# Work instructions
#1 In the swimming and snorkelling passage below, rewrite the stretch that begins at the words "It’s perfectly possible" and stops after "can still burn.", substituting "sun protection" for "sunscreen".
#2 Extend the swimming and snorkelling passage below, picking up right after its final sentence.

| SWIMMING |
Numerous beaches and coves punctuate our coastline. Some are private
but many are not. Most popular are Horseshoe Bay and John Smith’s Bay
on the South Shore, both of which have lifeguards during the summer season,
as does Clearwater Beach in St. David’s. Elbow Beach in Paget is also
popular. And Port Royal Beach, next to Horseshoe Bay, Jobson’s Cove in
Warwick, Shelly Bay in Hamilton Parish and Tobacco Bay in St. George’s
are excellent for toddlers and children not yet confident in the water.
It’s perfectly possible to swim year round although traditionally Bermudians take their first dip of the year on Bermuda Day, 24 May. But at any time of the year watch out for rip currents, especially on the South Shore. Should you be caught, don’t panic. Let the current carry you parallel to the shore and you will catch the waves that will take you back to shore. In addition, always wear sunscreen even on hazy days when the sun can still burn.
Do bear in mind that birds also love our beaches. February to September look out for the white longtail birds, with black markings and twin tail feathers swooping in and out of the cliffs. Sanderlings and ruddy turnstones like to scuttle along wet sand.
| SNORKELLING |
If you just want to relax in the cool of the water and gaze at the clouds, well fair enough. But in fact there’s a lot to see under the water, particularly if you don mask and snorkel. On the South Shore, especially at low tide, the reef is within reach of the shore and therefore the ideal venue for watching fish: the turquoise parrotfish, the four-eyed butterfly fish, the wrasse and the sergeant majors, to name but a few of the creatures that glide around corals and sea fans. Moray eels, octopi, sea puddings and urchins are possible too. For serious snorkellers and strong swimmers, Church Bay on the South Shore in Southampton is an especially rewarding venue for watching a wide variety of fish. However, it’s possible to snorkel in shallower waters around rocky formations where fish like to congregate. Tobacco Bay is one such location, as is Turtle Bay, next to Clearwater Beach.
It’s not necessary to bring your own equipment. Watersports centres throughout the Island rent out masks, snorkels and flippers and give instruction and or supervision if needed. In addition, some cruise operators will take you out to the reef for an extended snorkelling trip. If you want a close encounter with the fish but can’t swim, then a trip on a glass bottom boat is the answer.

# Provided data

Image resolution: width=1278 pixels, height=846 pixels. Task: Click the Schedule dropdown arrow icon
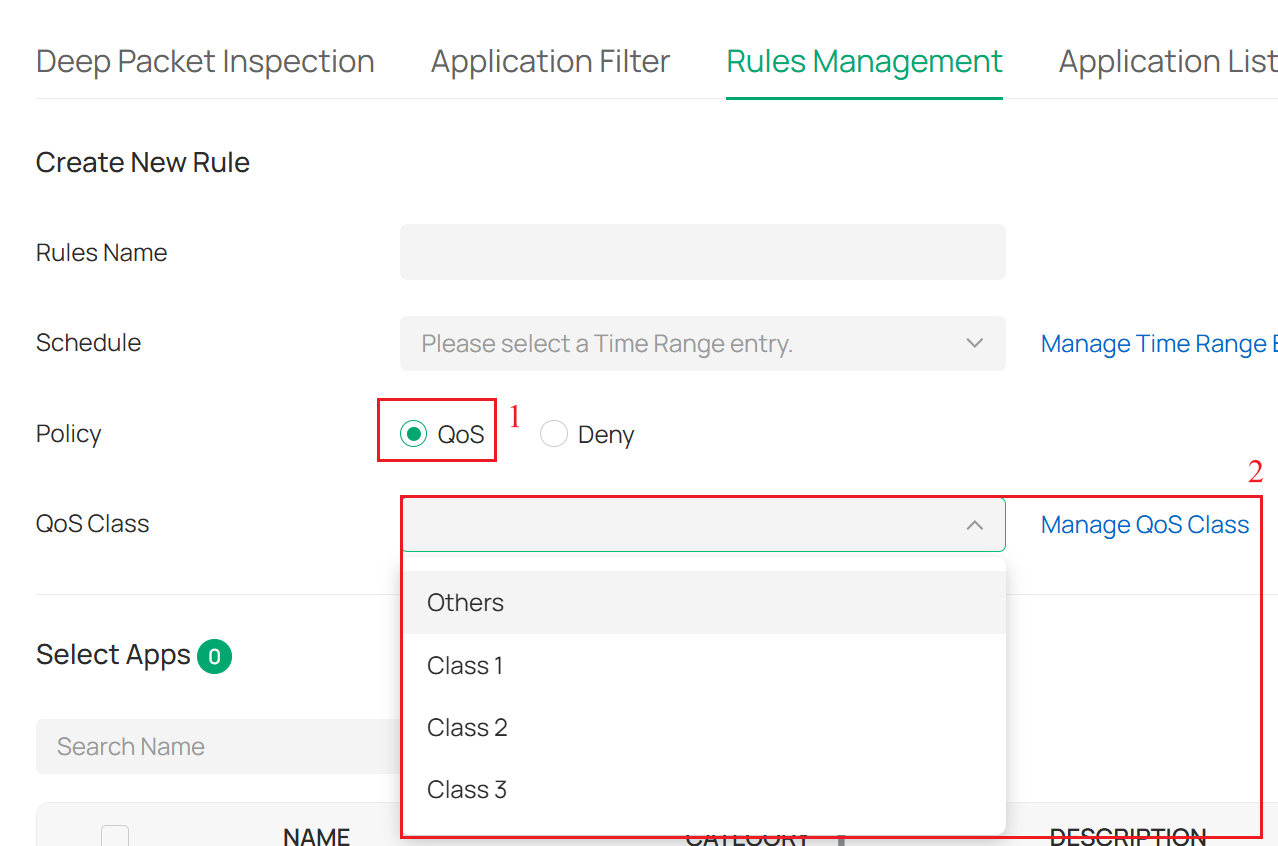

# Answers per task
#1
It’s perfectly possible to swim year round although traditionally Bermudians take their first dip of the year on Bermuda Day, 24 May. But at any time of the year watch out for rip currents, especially on the South Shore. Should you be caught, don’t panic. Let the current carry you parallel to the shore and you will catch the waves that will take you back to shore. In addition, always wear sun protection even on hazy days when the sun can still burn.

#2
Instructors or tour guides will share their fishy knowledge with you while giving ecology and safety tips at the same time. They will tell you that standing on or touching coral will kill it, and that jelly fish should be avoided as they can sting. The inky long tentacles of the Portuguese-men-of war jelly fish are particularly dangerous. But the guides will also tell you about the idiosyncrasies of the angel fish, for example, which apparently do behave like angels since they mate for life. And they’ll explain how four eyed butterfly fish actually have just two eyes. The ‘extras’ are markings by their tails to dupe their predators.
| SCUBA DIVING |
Historically, the 50 miles of barrier reef surrounding Bermuda were so hazardous,
16th and 17th century sailors would try to avoid them like the plague of
their time. And during the 18th, 19th and 20th century ships often
came to a sticky end, thanks to the weather or the reef or both. Indeed,
over 400 shipwrecks (that are known about) have been found around the
reef line. Some are in relatively shallow water, which means they can
be reached easily. In fact, the Department of Tourism and Bermuda’s
dive operators have devised the Bermuda Shipwreck Certificate Programme,
which focuses on 12 of the wrecks, chosen for their historical interest,
accessibility and photogenic opportunities. So you can, for example, dive
down to the Marie Celeste, a Confederate paddle-wheel steamer that sank during
the Blockade. Or you can explore the SS Pollockshields that in 1915
sank on the reef facing the Elbow Beach Hotel during a howling hurricane.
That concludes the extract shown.